National Gallery Exhibit Shows Another Side Of Mark Rothko

National Gallery Exhibit Shows Another Side Of Mark Rothko

When superstar artists’ work manages to penetrate the popular zeitgeist, it can have the unfortunate side effect of pigeonholing their work. The name Jackson Pollock brings to mind “drip” paintings, Andy Warhol silkscreens of soup cans, and so on.

To most art lovers, a reference to Russian-American artist Mark Rothko brings to mind large rectangular canvases with deep tones that can take on a reverent, transcendent quality.
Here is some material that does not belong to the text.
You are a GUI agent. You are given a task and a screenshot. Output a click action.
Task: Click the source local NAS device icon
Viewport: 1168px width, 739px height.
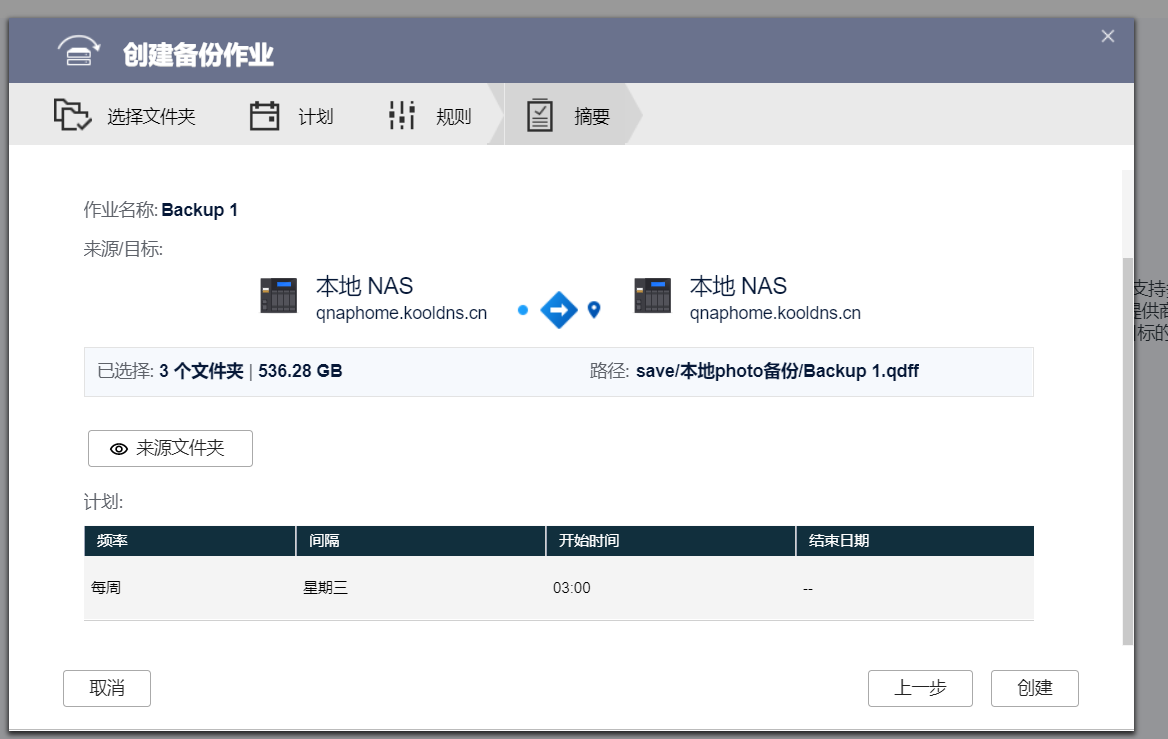click(x=279, y=295)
But a new exhibit at the National Gallery of Art attempts to give a fuller look at his oeuvre and put his most famous work in a broader context. “Mark Rothko: Paintings on Paper” allows visitors to take a fresh look at an artist they thought they knew.
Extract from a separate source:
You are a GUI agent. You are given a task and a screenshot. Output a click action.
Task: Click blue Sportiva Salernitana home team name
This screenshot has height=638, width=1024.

Paper Works as Mini Canvases

Giving his paper paintings their due through a dedicated exhibition seems wholly appropriate, as Rothko did not consider them inferior to his canvas works. While some artists only use paper for preliminary sketches, Rothko considered his paper creations the equal of his canvases. In their preparation — he often hung them on stretchers, with paint flowing to the edges — they can look like smaller versions of his famous canvas creations.

The more than 100 paper works in this exhibit run the length of Rothko’s career, from his early days as a struggling artist in 1930s New York to some of the last works before his tragic suicide in 1970.

The show starts with his 1930s watercolors, which seem light years away from the works of his later career. For starters, using watercolors, as opposed to oil or acrylic, seems somehow foreign. The subjects also diverge from his later work: Some of his landscapes echo the works of Cezanne in Provence, while portraits of bathing women hearken to Degas. Even though his landscapes feature frenetic brushstrokes, they, along with the portraits, also include pools of transparent watercolor that foreshadow his future work with fields of distinct color.